Chapter 8
I don’t know how much time I have, so I don’t dawdle. The wolfkin get grouchy if my people are late to meetings, even though I’ve explained a million times that it’s not my fault. They’re not exactly the warm and fuzzy kind of canine.
So I always make an effort to get everyone to the meeting on time as best I can. That means preparing my dreamers ahead of time.
Luckily, this isn’t the first time I’ve met with castle agents. That makes it a whole lot easier to enter their dreams. It also cuts down on the time I need to convince them that this is a real message and not just some throwaway dream.
But first, I step out of the Dreaming and into my tower. As much as I dread being stuck here, I need to check the time.
If I tell the agents about the meeting while they’re in the middle of their sleep, they’ll likely forget. It’s best to catch them right before they wake. They’re much more likely to remember that way.
I wish I could tell time in places other than my tower, but it’s the only place I know where time ticks regularly and predictably. It took me a long time before I figured out that my tower is at a juncture of Dreaming and Waking. Like me, my tower is suspended in a twilight place that overlaps the two realms without belonging to either.
Eventually, I learned how to step into the Dreaming without being a dreamer. The Waking held nothing good for me, and so I abandoned it. Same with lying in my body and entering the Dreaming as a dreamer. I abandoned that as well, except for the few times when I get really, really bored.
Being an ordinary dreamer is like riding in a carriage that someone else is driving. Being alert and walking into the Dreaming is like being able to turn that carriage into a sled and flying with it. It’s pretty amazing. It’s hard to go back to being an ordinary dreamer once you’ve experienced the Dreaming while you’re internally “awake.”
Once I get back to the tower, I do what I always do when I’m here—I do my best to avoid looking at my sleeping body. Instead, I peer out through the arched window.
I swear the thorns have grown since the last time I looked. The courtyard has been covered in them for years, but now, it’s creeping up my tower to my window.
Leafla warned us that there would be something dangerous that kept the prince away from me. People assumed it would be a dragon or some such beast.
It turned out to be deadly thorns. Hundreds of thousands of them. That’s what my parents got for naming me Briar. The evil fairy must have thought it was funny. I suppose I should be glad my name isn’t Fang-Claws.
To hide me from the evil fairy, my parents built this tower in a secret location for me and surrounded it with a high wall that protected the courtyard.
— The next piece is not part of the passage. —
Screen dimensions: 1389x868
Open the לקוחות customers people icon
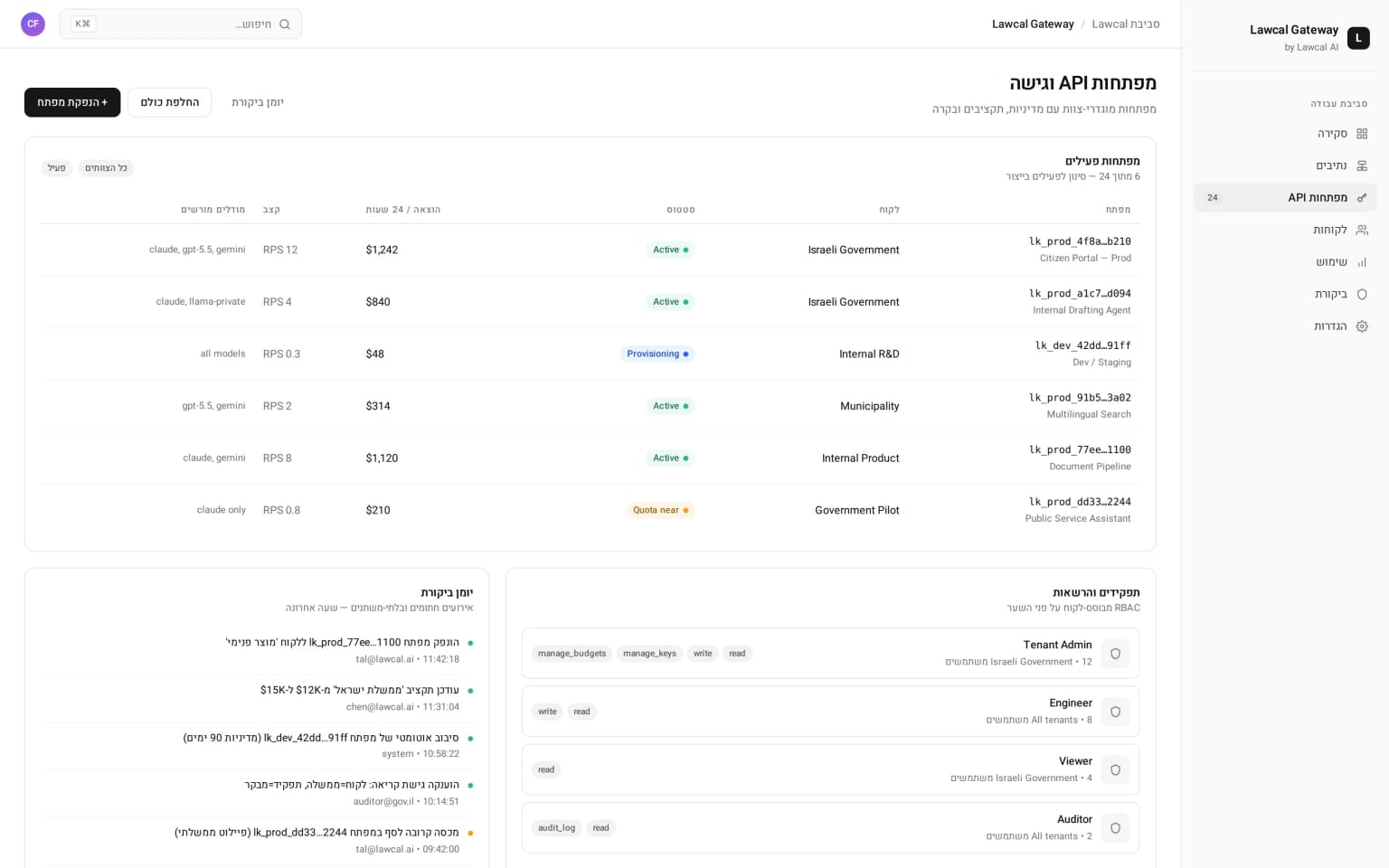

Despite all his reassurances about how the spell will never get me, my father had the tower built anyway. He finished it before my sixteenth birthday when the curse was supposed to trigger, just in case.
I miss him, even after all this time.
As I look out my tower window, I see movement.
At first, I think it’s a couple of red birds. But they couldn’t be shifting and jerking the thorn bush beneath them.
A head appears between the two birds. It’s only then that I realize that the birds are really bloodied hands.
It’s an ogre. A giant one. It must be for it to climb over the courtyard wall like that.
The walls have crumbled a little here and there over the years, but it’s still high. The thorns cover it. I’m sure it’s as thick on the other side as it is on this side.
When the ogre drags himself up, he is streaked in blood. I can’t see the details from this high up, but I can see that his clothes are torn to dirty rags and every part of him is bleeding.
He roars as he climbs to the top of the wall. He tears at the thorn branches that are stuck to him. They cling to his skin and tear at his hands. As the branches tear away from his body, they rip his flesh along the way.
These aren’t ordinary thorns. They’re meant to pierce, slice and kill with a thousand little wounds.
They covered the walls and half the courtyard by the time I figured out how to escape my body. The first time I looked out my window, I saw the dead body of an ogre who had climbed to the top of the wall.
The thorns were meant to keep out my prince until the evil fairy could find me. But so far, there have been no princes. So far, the only ones who’ve tried to reach me have been ogres. Big. Ugly. Terrifying.
My nannies used to tell me stories of ogres when I was bad. They’d tell me that I couldn’t ever leave their sight, otherwise, an ogre might get me. And everyone knew that ogres ate children and dragged off maidens to some nightmare place.
Ogres are crazy strong, and this one looks especially muscular. The other ogres who tried to reach me all ended up dead, so I shouldn’t be nervous. I really shouldn’t.
Why they keep coming or how they even know where to find me, I’ll never know. Perhaps my parents hid me too well for a prince to find me. Perhaps they accidentally hid me in the middle of ogre territory.
This one makes me more nervous than I care to admit.
I quickly check the time. It’s four in the morning.
In my previous life of being a princess, four o’clock would have seemed too early even for castle servants. But I know better now. Nobles and royalty don’t want their fires stoked and breakfast served until midmorning, but there’s an endless amount of preparation and cleaning that needs to be done before that.
Perfect time for me to catch some dreamers before they wake. I rush out of my tower, trying not to think about the monstrous ogre outside my window.